AIM: Pick out and copy each line of the data that contains the word "Where". The match must be case-sensitive.

DATA FOR THE TASK:
::::::::
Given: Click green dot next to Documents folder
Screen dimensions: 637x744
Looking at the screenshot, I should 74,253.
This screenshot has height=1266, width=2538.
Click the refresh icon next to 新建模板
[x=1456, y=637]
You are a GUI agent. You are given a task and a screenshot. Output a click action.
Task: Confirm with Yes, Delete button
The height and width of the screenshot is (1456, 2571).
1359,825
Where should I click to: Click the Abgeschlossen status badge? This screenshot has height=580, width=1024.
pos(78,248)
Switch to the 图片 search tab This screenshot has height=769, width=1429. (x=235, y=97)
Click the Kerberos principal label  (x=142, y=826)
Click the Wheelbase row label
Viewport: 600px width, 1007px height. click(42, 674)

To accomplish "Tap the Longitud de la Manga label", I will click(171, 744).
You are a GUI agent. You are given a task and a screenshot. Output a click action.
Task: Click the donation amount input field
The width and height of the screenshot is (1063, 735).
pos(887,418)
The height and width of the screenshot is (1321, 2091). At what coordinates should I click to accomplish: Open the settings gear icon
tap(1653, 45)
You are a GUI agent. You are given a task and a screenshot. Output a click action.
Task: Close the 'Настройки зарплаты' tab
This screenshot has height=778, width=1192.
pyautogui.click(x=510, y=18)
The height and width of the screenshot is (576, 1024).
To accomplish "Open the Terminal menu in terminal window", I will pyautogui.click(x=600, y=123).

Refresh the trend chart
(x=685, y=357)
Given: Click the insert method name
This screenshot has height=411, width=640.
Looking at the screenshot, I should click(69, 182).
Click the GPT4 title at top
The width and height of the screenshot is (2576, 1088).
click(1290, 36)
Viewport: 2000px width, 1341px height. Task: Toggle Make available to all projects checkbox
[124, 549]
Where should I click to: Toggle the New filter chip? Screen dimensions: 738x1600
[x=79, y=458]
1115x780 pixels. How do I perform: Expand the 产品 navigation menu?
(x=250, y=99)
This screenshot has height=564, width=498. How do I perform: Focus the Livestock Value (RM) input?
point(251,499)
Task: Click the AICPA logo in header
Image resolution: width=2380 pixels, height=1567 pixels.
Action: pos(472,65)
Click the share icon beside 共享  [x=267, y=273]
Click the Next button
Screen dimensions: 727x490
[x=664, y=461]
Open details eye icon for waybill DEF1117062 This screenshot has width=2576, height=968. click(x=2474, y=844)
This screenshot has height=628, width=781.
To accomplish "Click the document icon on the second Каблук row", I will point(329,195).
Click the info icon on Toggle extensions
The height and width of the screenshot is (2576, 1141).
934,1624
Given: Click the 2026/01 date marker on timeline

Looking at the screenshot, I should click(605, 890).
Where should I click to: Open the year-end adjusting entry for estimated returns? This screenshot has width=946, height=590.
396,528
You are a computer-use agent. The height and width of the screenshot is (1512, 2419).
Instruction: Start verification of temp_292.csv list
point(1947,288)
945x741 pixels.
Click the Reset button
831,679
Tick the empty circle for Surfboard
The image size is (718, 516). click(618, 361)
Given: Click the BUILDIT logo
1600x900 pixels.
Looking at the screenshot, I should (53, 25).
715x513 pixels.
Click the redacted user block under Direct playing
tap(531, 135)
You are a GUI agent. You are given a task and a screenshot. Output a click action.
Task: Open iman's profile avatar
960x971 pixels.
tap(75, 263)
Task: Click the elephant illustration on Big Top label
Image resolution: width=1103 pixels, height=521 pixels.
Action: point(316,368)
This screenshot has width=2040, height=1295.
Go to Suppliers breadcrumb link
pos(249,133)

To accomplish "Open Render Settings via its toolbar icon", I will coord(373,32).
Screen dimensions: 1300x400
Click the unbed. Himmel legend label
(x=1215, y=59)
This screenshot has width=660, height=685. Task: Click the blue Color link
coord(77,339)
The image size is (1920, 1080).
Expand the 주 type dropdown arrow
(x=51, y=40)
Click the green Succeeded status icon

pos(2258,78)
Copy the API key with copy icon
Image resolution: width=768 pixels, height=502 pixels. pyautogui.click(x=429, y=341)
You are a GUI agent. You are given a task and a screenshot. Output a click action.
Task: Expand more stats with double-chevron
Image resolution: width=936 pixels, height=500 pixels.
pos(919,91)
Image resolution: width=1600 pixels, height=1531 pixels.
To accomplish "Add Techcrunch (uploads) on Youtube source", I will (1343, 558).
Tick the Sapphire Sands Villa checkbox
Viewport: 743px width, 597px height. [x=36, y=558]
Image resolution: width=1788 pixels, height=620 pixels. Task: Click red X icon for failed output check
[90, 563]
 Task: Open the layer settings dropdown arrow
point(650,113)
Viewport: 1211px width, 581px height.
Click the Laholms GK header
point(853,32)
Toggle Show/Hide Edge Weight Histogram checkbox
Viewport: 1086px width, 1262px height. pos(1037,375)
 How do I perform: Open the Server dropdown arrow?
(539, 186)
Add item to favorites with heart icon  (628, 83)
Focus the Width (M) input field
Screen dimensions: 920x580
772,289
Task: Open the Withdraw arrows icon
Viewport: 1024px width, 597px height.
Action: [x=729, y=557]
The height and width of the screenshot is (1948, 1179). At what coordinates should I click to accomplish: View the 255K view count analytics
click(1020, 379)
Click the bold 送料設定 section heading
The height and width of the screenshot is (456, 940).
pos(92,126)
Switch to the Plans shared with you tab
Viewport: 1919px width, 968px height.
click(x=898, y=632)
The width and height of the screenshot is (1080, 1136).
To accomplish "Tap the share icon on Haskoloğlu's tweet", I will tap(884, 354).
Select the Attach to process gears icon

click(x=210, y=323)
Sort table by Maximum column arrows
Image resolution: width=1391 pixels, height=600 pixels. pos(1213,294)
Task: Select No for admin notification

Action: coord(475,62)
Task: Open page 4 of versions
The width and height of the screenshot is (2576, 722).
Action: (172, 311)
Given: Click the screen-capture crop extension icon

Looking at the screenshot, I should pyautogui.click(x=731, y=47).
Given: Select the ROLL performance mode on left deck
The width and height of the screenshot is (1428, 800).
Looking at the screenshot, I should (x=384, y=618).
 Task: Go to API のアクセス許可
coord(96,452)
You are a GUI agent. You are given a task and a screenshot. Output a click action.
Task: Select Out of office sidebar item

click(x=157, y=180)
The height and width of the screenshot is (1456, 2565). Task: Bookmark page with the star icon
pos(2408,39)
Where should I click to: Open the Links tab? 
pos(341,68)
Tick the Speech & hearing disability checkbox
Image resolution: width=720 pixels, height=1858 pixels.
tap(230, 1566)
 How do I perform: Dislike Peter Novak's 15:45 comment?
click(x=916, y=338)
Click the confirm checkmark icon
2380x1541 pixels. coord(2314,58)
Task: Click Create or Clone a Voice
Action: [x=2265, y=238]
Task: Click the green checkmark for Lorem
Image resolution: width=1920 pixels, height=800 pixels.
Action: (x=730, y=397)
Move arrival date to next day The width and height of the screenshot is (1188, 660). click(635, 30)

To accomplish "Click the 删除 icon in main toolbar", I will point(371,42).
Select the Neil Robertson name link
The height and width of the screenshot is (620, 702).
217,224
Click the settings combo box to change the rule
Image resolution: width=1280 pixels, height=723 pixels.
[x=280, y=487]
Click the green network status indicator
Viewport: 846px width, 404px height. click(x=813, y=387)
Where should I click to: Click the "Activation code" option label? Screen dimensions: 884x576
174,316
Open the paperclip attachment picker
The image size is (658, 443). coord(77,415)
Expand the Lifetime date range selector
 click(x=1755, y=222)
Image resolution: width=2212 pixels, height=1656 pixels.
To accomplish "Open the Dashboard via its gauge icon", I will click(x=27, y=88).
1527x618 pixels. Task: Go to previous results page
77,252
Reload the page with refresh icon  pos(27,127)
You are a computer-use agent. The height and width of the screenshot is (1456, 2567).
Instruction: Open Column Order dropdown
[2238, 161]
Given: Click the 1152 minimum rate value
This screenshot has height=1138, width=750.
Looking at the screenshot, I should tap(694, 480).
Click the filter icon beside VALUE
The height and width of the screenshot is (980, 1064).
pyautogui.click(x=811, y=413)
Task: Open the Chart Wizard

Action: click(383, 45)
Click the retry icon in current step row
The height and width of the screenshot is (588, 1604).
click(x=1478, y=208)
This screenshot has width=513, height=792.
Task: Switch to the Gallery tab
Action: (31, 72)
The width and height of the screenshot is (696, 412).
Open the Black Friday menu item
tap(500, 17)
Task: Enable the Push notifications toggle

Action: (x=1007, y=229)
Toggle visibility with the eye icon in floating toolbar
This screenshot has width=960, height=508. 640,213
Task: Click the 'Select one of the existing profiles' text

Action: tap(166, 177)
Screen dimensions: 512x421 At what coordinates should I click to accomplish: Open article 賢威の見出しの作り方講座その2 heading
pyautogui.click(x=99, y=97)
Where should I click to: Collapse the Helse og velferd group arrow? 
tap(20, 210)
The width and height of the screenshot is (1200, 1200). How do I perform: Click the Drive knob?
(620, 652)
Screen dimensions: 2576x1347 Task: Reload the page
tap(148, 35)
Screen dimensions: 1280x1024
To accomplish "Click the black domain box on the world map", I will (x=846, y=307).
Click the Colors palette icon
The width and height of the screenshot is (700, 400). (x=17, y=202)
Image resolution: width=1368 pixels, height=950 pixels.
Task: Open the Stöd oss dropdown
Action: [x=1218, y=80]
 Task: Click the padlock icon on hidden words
::::::::
RESPONSE FOR THIS EXERCISE:
Where should I click to: Click the Abgeschlossen status badge? This screenshot has height=580, width=1024.
Where should I click to: Toggle the New filter chip? Screen dimensions: 738x1600
Where should I click to: Open the year-end adjusting entry for estimated returns? This screenshot has width=946, height=590.
Where should I click to: Open the Links tab? 
Where should I click to: Click the "Activation code" option label? Screen dimensions: 884x576
Where should I click to: Collapse the Helse og velferd group arrow? 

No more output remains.